経済インサイド

原油安でも下がらないガソリン価格 実は海外も似た構図

1リットル当たりの価格が130円を切ったガソリン=19日、川崎市高津区
1リットル当たりの価格が130円を切ったガソリン=19日、川崎市高津区

 新型コロナウイルスの感染拡大による原油相場の暴落の影響で、ガソリン価格が下がっている。経済産業省が20日に発表した18日時点のレギュラーガソリン1リットル当たりの全国平均小売価格は、1月に比べ約25円程度安い125円50銭(消費税込み)。一方、1月8日に一時1バレル=65ドル台を付けた原油相場は、持ち直しの兆しがあるものの、20日現在、約5割の水準となる33ドル台で推移している。なぜ、同じように5割減とならないのだろうか。(経済本部 飯田耕司)

最大の要因は税金

 19日午後の川崎市内のガソリンスタンド。新型コロナの感染拡大による外出自粛の影響なのか、人はまばらだ。看板をみると、ガソリン価格は128円と表示されている。130円を切る水準とはいえ、普段クルマに乗らない者にとっては、下がった印象は受けない。

 ガソリンの小売価格に原油価格が反映されるまで1カ月くらいのタイムラグがあるとされる。4月20日に、ニューヨーク原油先物相場が暴落し、指標の米国産標準油種(WTI)の5月渡しが1バレル=マイナス37.63ドルと史上初のマイナスに陥ったことを考えれば、「100円を切ってもおかしくない」と思っていたからだ。

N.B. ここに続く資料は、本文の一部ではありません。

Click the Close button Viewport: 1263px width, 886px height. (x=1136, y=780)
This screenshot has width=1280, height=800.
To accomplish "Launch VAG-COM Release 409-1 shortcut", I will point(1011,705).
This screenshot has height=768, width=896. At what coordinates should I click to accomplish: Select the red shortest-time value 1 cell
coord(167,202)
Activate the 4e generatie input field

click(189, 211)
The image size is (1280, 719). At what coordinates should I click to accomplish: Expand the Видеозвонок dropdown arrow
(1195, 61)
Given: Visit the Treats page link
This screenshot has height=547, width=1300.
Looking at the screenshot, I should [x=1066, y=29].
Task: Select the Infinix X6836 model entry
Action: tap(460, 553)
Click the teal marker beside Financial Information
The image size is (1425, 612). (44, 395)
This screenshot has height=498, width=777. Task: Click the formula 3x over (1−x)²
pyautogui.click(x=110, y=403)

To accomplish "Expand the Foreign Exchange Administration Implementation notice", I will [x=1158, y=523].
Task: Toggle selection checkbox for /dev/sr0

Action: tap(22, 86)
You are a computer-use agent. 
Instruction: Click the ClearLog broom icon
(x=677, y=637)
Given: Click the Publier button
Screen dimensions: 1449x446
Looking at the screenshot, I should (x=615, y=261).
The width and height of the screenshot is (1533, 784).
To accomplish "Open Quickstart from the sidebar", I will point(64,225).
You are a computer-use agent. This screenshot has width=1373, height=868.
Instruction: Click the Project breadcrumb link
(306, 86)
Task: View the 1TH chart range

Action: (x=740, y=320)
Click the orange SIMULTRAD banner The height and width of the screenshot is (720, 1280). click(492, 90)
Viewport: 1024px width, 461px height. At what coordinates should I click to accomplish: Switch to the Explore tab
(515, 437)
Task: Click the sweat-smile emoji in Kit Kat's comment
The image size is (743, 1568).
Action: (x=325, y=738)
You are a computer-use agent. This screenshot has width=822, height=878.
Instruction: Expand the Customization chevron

 一体、なぜか。日本のガソリン価格は、WTIではなく、ドバイやオマーンなどの中東原油価格がベースとなっている。さらに、石油元売りの再編やガソリンスタンド数の減少、人件費上昇などのコスト上昇も加わって、価格が下がりづらいというのが背景にあるようだ。

 だが、最大の要因は税金にある。